--- Supplied entries Enclosed Below ---

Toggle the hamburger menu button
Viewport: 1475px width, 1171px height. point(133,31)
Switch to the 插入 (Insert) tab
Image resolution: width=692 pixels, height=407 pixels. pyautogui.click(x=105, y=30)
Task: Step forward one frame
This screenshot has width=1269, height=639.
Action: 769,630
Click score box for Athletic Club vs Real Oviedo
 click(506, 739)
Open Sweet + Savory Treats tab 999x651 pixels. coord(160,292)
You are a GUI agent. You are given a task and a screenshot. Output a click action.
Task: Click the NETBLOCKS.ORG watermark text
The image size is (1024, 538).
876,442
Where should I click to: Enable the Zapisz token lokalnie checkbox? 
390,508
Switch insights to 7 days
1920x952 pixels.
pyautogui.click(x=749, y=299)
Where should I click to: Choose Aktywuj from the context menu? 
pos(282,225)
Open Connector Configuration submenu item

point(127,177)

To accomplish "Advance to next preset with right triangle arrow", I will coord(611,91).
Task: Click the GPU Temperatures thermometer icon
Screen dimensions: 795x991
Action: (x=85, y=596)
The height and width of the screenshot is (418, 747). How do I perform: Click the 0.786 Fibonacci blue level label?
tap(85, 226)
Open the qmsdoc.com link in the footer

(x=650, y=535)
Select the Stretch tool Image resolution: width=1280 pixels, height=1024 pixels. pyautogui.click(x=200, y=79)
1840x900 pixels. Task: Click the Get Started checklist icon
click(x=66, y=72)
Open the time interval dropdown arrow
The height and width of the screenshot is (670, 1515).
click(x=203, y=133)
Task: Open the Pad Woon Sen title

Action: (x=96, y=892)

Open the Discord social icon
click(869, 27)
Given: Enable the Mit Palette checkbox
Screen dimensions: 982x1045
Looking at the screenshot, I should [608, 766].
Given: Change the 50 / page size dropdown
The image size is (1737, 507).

--- End of Enclosed Supplied entries ---

• _What needs to be done_
Repeat each of the entries above precisely as given.

• _Task answer_
Toggle the hamburger menu button
Viewport: 1475px width, 1171px height. point(133,31)
Switch to the 插入 (Insert) tab
Image resolution: width=692 pixels, height=407 pixels. pyautogui.click(x=105, y=30)
Task: Step forward one frame
This screenshot has width=1269, height=639.
Action: 769,630
Click score box for Athletic Club vs Real Oviedo
 click(506, 739)
Open Sweet + Savory Treats tab 999x651 pixels. coord(160,292)
You are a GUI agent. You are given a task and a screenshot. Output a click action.
Task: Click the NETBLOCKS.ORG watermark text
The image size is (1024, 538).
876,442
Where should I click to: Enable the Zapisz token lokalnie checkbox? 
390,508
Switch insights to 7 days
1920x952 pixels.
pyautogui.click(x=749, y=299)
Where should I click to: Choose Aktywuj from the context menu? 
pos(282,225)
Open Connector Configuration submenu item

point(127,177)

To accomplish "Advance to next preset with right triangle arrow", I will coord(611,91).
Task: Click the GPU Temperatures thermometer icon
Screen dimensions: 795x991
Action: (x=85, y=596)
The height and width of the screenshot is (418, 747). How do I perform: Click the 0.786 Fibonacci blue level label?
tap(85, 226)
Open the qmsdoc.com link in the footer

(x=650, y=535)
Select the Stretch tool Image resolution: width=1280 pixels, height=1024 pixels. pyautogui.click(x=200, y=79)
1840x900 pixels. Task: Click the Get Started checklist icon
click(x=66, y=72)
Open the time interval dropdown arrow
The height and width of the screenshot is (670, 1515).
click(x=203, y=133)
Task: Open the Pad Woon Sen title

Action: (x=96, y=892)

Open the Discord social icon
click(869, 27)
Given: Enable the Mit Palette checkbox
Screen dimensions: 982x1045
Looking at the screenshot, I should [608, 766].
Given: Change the 50 / page size dropdown
The image size is (1737, 507).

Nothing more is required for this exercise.